Mahkemece, tüm dosya kapsamına göre, davalıların şekil şartına dayalı itirazlarının yerinde olmadığı, yüklenicinin 11 numaralı bağımsız bölümün yarısını davacıya vermeyi kabul ettiği, adi yazılı sözleşmede teslim tarihi gösterilmediğinden ve davadan önce temerrüde düşürülmediğinden geç teslim sebebiyle kira ve sebebi anlaşılamayan maddi tazminat taleplerinin yerinde olmadığı, davalı K.. Ö.."ün eski TTK"nın 20/2. maddesine göre bütün faaliyetlerinde basiretli bir iş adamı gibi hareket etmesi gerektiği, karşı tarafı ikna edip sözleşme imzalattıktan ve yeniden vekaletname aldıktan sonra bunun geçersizliğini ileri sürmesinin basiretli iş adamlığı vasfına uygun düşmeyip, hile ve desise sayılabilecek bir tasarruf olduğu, tarafların iradelerindeki hukuka aykırılıklar ve hukuka uygunluklar değerlendirilerek TMK"nın 4. maddesi gereğince hak ve nesafet kuralları gözetilmek suretiyle % 50 indirim uygulanarak, davanın kısmen kabulü ile 20.000,00 TL alacağın dava tarihinden itibaren işleyecek kanuni faizi ile birlikte davalılardan alınıp davacıya ödenmesine, fazla talebin reddine karar verilmiş, kararı taraf vekilleri temyiz etmiştir.

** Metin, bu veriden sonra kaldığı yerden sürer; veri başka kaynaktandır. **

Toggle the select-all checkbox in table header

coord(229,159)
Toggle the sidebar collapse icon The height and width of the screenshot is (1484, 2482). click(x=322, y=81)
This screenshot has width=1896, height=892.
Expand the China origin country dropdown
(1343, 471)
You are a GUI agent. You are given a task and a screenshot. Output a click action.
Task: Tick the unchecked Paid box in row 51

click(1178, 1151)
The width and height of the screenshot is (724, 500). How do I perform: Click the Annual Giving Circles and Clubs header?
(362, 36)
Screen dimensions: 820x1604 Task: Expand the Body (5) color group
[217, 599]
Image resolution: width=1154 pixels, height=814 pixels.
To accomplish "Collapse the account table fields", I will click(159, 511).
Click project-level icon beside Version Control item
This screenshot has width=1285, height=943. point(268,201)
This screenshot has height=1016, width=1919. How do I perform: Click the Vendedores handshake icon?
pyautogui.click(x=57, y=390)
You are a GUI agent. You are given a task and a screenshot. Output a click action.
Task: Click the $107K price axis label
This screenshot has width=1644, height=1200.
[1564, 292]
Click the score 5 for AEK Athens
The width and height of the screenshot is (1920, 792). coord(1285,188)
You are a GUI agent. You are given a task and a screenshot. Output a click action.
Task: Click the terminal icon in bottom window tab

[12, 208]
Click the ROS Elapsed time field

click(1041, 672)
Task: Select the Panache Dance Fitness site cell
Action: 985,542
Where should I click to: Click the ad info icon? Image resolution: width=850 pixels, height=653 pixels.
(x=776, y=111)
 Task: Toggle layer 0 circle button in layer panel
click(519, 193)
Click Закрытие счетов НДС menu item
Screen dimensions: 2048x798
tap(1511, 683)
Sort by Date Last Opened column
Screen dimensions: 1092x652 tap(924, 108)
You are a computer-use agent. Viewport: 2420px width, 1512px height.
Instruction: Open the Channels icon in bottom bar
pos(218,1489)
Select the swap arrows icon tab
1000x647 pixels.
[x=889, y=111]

Dairemizin, 27.10.2014 gün ve 2014/2106 Esas, 2014/6744 Karar sayılı ilamı ile; asıl sözleşmeyi yüklenici sıfatıyla imzalayan şirketin, ek sözleşmede taraf olmadığı, taşınmaz satımına ilişkin tarihsiz sözleşmenin de resmi şekilde yapılmaması nedeniyle geçersiz olduğu, geçersiz sözleşme halinde, sözleşmenin taraflarının sebepsiz zenginleşme hükümlerine dayalı olarak ancak verdiklerini talep edebileceklerinden mahkemece, 11 no"lu bağımsız bölüm ile ilgili davalı şirketin bir taahhüdünün bulunmaması nedeniyle, davalı şirket yönünden davanın, pasif husumet yokluğu nedeniyle reddine, davalı K.. Ö.. yönünden ise, sözleşmede arsa sahibi tarafından verilen bir bedel bulunmaması nedeniyle esastan reddine karar verilmesi gerekirken, yanılgılı gerekçeyle yazılı şekilde hüküm kurulmasının doğru olmadığı gerekçesiyle hükmün davalılar yararına bozulmasına karar verilmiştir.
Bu kez, davacı vekili karar düzeltme isteminde bulunmuştur.
Yargıtay ilamında belirtilen gerektirici sebeplere göre, HUMK"nın 440. maddesinde sayılan hallerden hiçbirisine uymayan karar düzeltme isteminin reddi gerekmiştir.
SONUÇ: Yukarıda açıklanan nedenlerle, davacı vekilinin karar düzeltme isteminin REDDİNE, alınması gereken karar düzeltme harcı peşin yatırıldığından yeniden alınmasına yer olmadığına ve takdiren 248,00 TL para cezasının karar düzeltme isteyenden alınarak Hazine"ye gelir kaydedilmesine, 10.12.2015 tarihinde oybirliğiyle karar verildi.